> To do
Each line of the material below should be retyped precisely as it appears.

> Source records
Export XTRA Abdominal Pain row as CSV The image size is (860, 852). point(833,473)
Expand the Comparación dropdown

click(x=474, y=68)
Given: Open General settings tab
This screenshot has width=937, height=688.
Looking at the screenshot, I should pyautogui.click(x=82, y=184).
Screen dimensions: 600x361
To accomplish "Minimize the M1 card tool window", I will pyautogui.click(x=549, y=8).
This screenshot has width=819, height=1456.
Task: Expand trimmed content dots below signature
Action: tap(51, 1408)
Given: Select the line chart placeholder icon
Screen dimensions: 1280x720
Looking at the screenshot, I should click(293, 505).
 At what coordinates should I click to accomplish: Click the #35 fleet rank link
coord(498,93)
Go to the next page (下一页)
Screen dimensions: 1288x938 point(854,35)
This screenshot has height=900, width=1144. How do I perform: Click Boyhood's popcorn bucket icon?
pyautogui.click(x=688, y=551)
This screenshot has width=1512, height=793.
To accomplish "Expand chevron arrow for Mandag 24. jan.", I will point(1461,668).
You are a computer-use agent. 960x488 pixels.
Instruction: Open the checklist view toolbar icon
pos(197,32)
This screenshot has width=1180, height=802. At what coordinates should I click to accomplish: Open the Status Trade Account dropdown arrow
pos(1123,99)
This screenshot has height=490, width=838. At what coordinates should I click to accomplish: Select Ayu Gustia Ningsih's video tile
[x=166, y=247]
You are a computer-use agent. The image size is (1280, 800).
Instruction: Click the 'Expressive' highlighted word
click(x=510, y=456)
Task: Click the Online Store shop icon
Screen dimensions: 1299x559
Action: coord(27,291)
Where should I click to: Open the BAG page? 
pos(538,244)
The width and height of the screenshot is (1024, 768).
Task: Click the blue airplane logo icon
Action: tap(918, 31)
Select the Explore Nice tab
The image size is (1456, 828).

> Task result
Export XTRA Abdominal Pain row as CSV The image size is (860, 852). point(833,473)
Expand the Comparación dropdown

click(x=474, y=68)
Given: Open General settings tab
This screenshot has width=937, height=688.
Looking at the screenshot, I should pyautogui.click(x=82, y=184).
Screen dimensions: 600x361
To accomplish "Minimize the M1 card tool window", I will pyautogui.click(x=549, y=8).
This screenshot has width=819, height=1456.
Task: Expand trimmed content dots below signature
Action: tap(51, 1408)
Given: Select the line chart placeholder icon
Screen dimensions: 1280x720
Looking at the screenshot, I should click(293, 505).
 At what coordinates should I click to accomplish: Click the #35 fleet rank link
coord(498,93)
Go to the next page (下一页)
Screen dimensions: 1288x938 point(854,35)
This screenshot has height=900, width=1144. How do I perform: Click Boyhood's popcorn bucket icon?
pyautogui.click(x=688, y=551)
This screenshot has width=1512, height=793.
To accomplish "Expand chevron arrow for Mandag 24. jan.", I will point(1461,668).
You are a computer-use agent. 960x488 pixels.
Instruction: Open the checklist view toolbar icon
pos(197,32)
This screenshot has width=1180, height=802. At what coordinates should I click to accomplish: Open the Status Trade Account dropdown arrow
pos(1123,99)
This screenshot has height=490, width=838. At what coordinates should I click to accomplish: Select Ayu Gustia Ningsih's video tile
[x=166, y=247]
You are a computer-use agent. The image size is (1280, 800).
Instruction: Click the 'Expressive' highlighted word
click(x=510, y=456)
Task: Click the Online Store shop icon
Screen dimensions: 1299x559
Action: coord(27,291)
Where should I click to: Open the BAG page? 
pos(538,244)
The width and height of the screenshot is (1024, 768).
Task: Click the blue airplane logo icon
Action: tap(918, 31)
Select the Explore Nice tab
The image size is (1456, 828).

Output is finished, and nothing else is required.